Blindspotting” (2018)

This movie honestly blew my mind in every way possible, and it’s surprising to see it receive such little recognition. As someone who’s obsessed with films, this is one of my favourites because, even though it covers a heavy topic, it conveys the message in the most natural, lifelike way possible. In movies written and produced after the BLM events, people seem to be walking on eggshells when telling stories, scared to offend or hurt anyone, which is evident in the wording and character presentation.

However, “Blindspotting,” released in 2018, doesn’t care about who looks bad. It cares about the truth of the story and how it resonates with people.

I’ve loved Daveed Diggs since I watched Hamilton, and once again, he surprised me with his acting in this film. The rollercoaster between trauma, comedy, and pain filters through the film, but he always hits the mark. The acting by everyone was outstanding. Even in wordless scenes, the tone of the scenes hits our hearts.

For example, when the mother sees her son with a gun and wraps him in her arms, her cries speak for her. Each scene is beautiful and almost reminds me of the shots in Euphoria, with colour and symbolism. When I saw the scene with the graves and all the victims of society’s ignorance standing in front of it, it made every hair on my arm stand up.

It was a beautiful way of presenting harsh reality, and the most fantastic thing is that they didn’t have to explain it through speech. It’s there right in your face. I think directors need to do more of this now because it seems like every little idea can’t be shown anymore, and people need to be told.

That’s why the scenes in Blindspotting are so perfect and creative because every scene is a metaphor that speaks for itself. It sets up the scenes that do have speech, like the breathtaking monologue at the end, to be powerful and memorable because it doesn’t get lost. Another aspect of the film that made me love it was the music.

Not the actual music but the running beat that seemed to follow the characters from the beginning to the very end. As if they were building up this beat through their running steps, alarms, and opening and shutting of doors and elevators. Even in his dreams, the movement of his arms in shackles was almost dance-like, going along with the sounds of the chains. All the way through to the point where he finally released all the lyrics he had been holding back throughout the whole film. The ideas and feelings he had kept hidden just flowed out at once at the end.

Although the words only came out at the end, the undertone of the beat reminds us that, behind the character’s silence, there was always the beat of his words following him. Overall, “Blindspotting” is incredibly unique in creativity, tone, and delivery.

The film is filled with culture and romance in many different forms. Even when discussing heavy topics, it’s true to the heart and expresses reality, not wrapped in a blanket that keeps viewers happy. It tells us things how they truly are and highlights hamartias that we need to fix.

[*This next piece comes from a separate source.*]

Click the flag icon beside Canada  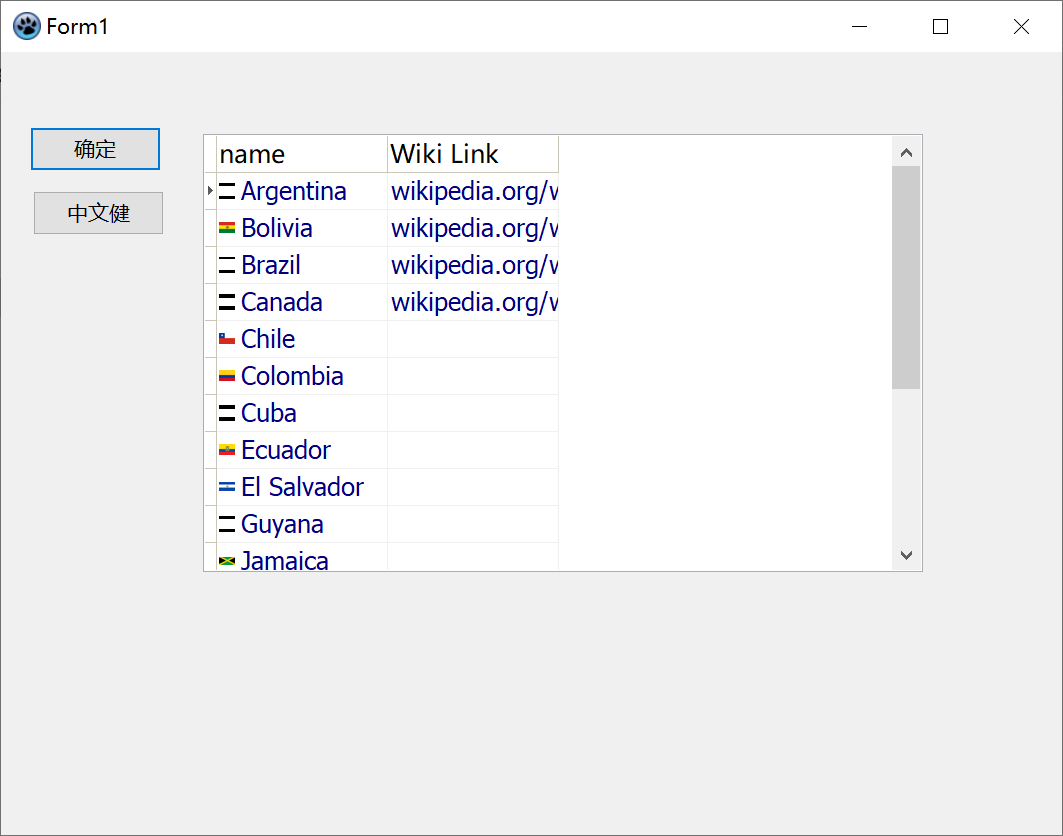pyautogui.click(x=227, y=302)
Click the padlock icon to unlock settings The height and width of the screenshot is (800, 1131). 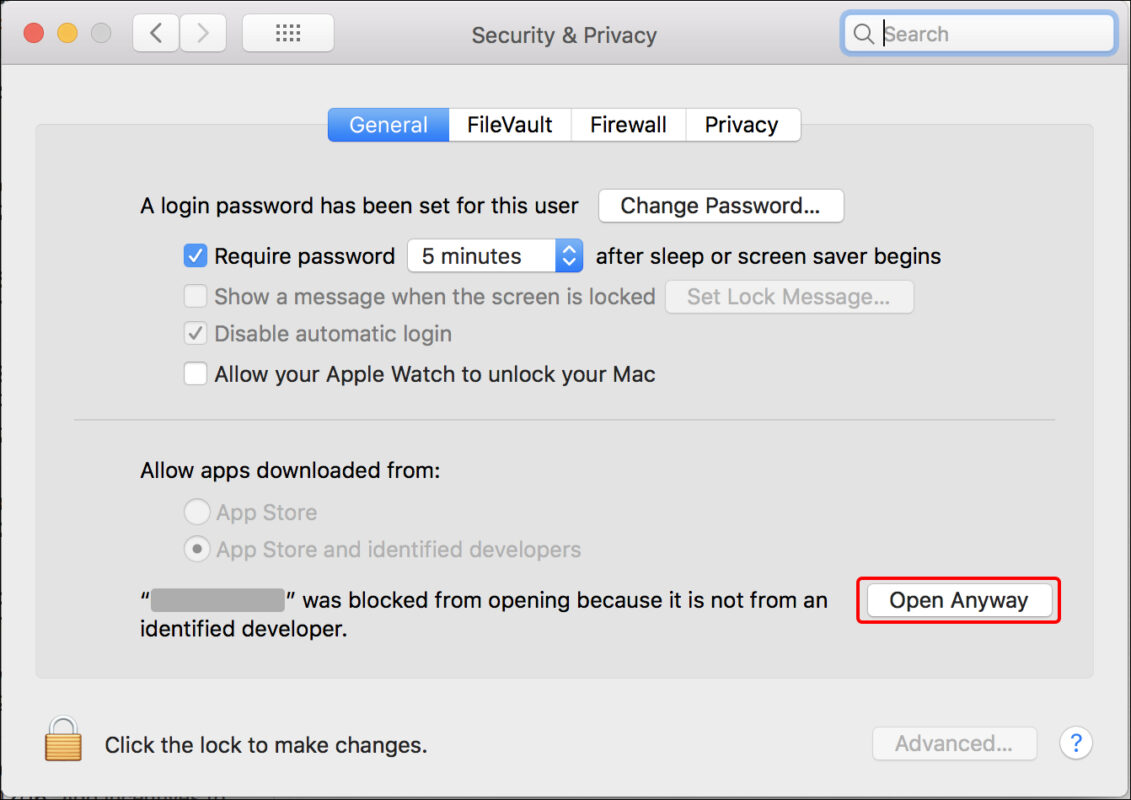click(x=62, y=740)
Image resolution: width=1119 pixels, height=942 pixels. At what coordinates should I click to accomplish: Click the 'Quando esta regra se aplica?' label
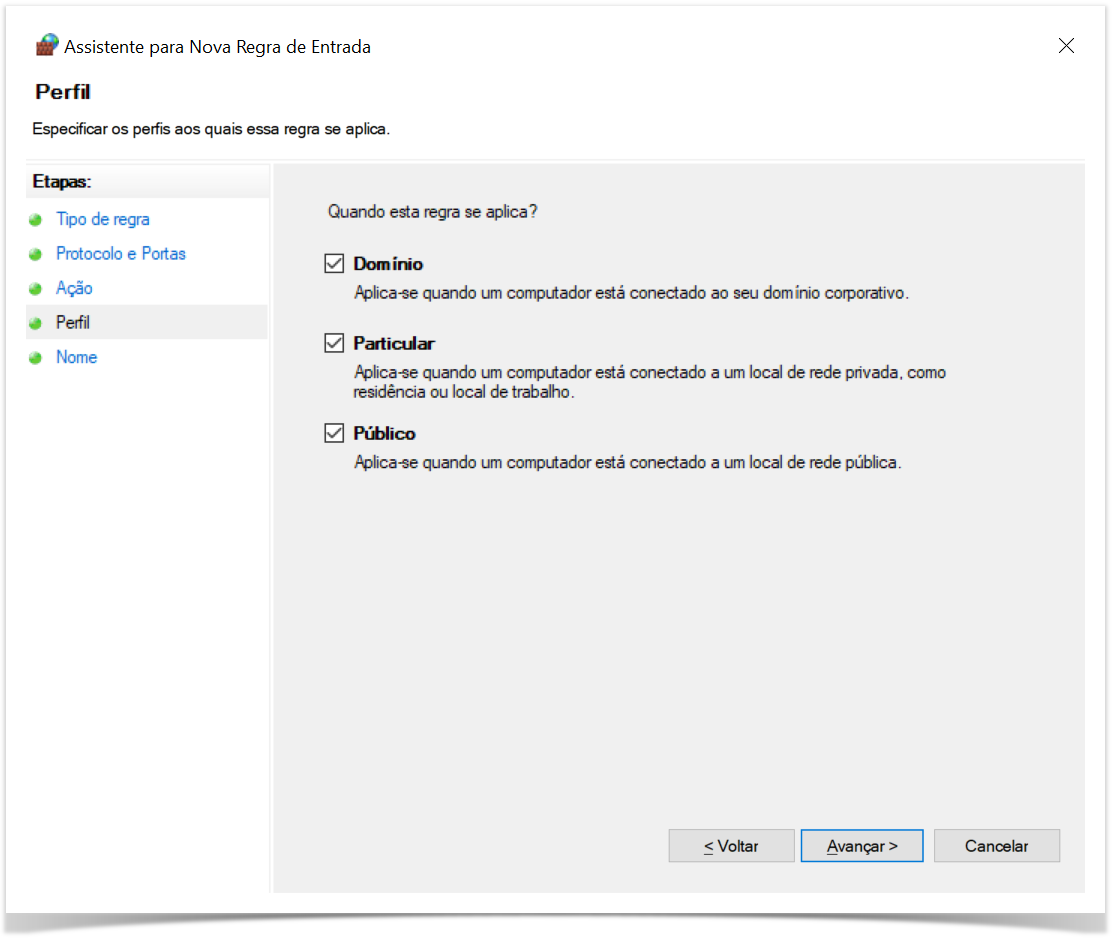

Racism still exists and will never disappear completely, but if we keep making films like this that don’t hide reality, then we can hopefully enlighten people on ways we can help fix it. I couldn’t find any issues throughout the film, and I loved every second, every character, and every line. That’s why it’s in my top 10 all-time favourites.

Have you seen this movie? What did you think?

And what movie recently blew your mind?”